Pregnant Women who eat too much Fish increase Obesity Risk for their Children, Study Says
Pregnant women who report high levels of fish consumption tend to have children with higher body mass indexes (BMIs), a new study found.
In this study, the researchers examined 26,184 new mothers from 10 European countries - Belgium, France, Greece, Ireland, Italy, the Netherlands, Norway, Poland, Portugal and Spain - and Massachusetts in the United States. They collected data on the women's eating habits during pregnancy, weight before pregnancy, age, education level and smoking habits - if any.
After the women gave birth, which occurred from 1996 to 2011, the researchers tracked the babies' growth, measured by weight and height. The team also looked into whether or not the infants were breastfed.
The researchers found that pregnant women who ate fish at least three times per week had a 22 percent increased chance of having an overweight or obese child by the time the child reached six-years-old. This group of women was also 22 percent more likely to give birth to children who had rapid growth within their first two years of life.

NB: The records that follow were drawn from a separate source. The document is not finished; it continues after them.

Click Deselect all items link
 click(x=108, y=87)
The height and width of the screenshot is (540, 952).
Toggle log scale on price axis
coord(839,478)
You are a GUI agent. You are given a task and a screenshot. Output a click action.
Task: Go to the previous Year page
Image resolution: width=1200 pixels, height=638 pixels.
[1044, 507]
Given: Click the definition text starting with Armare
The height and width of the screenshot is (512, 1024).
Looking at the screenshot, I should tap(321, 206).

Although the researchers did not find what might be contributing to the children's growth rate, they argue that since fish tend to be contaminated with hormone-disrupting chemicals, like mercury, these chemicals could have affected the children while they were in the womb.

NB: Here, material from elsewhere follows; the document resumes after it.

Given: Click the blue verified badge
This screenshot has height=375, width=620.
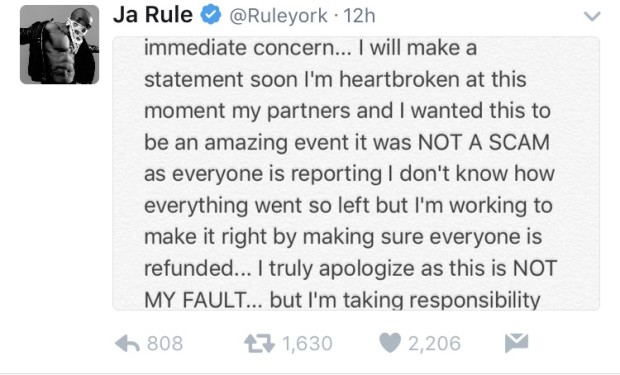Looking at the screenshot, I should coord(211,15).

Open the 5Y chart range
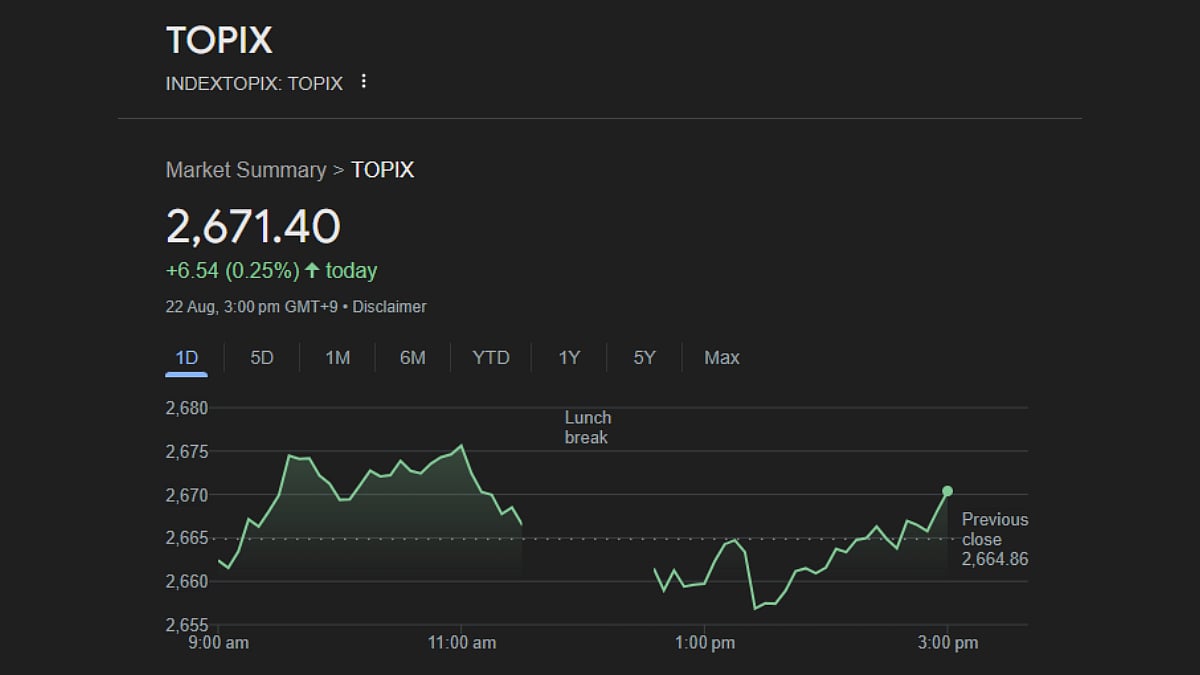click(x=645, y=358)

The team noted, however, that the findings only suggest an association and not a cause-and-effect relationship.
The Food and Drug Administration (FDA) and the Environmental Protection Agency (EPA) advised women in 2014 to keep their weekly fish consumption at two to three services. The federal agencies also recommended pregnant women to avoid eating fish that could have high levels of mercury, such as swordfish and mackerel.
The study was published in the journal, JAMA Pediatrics.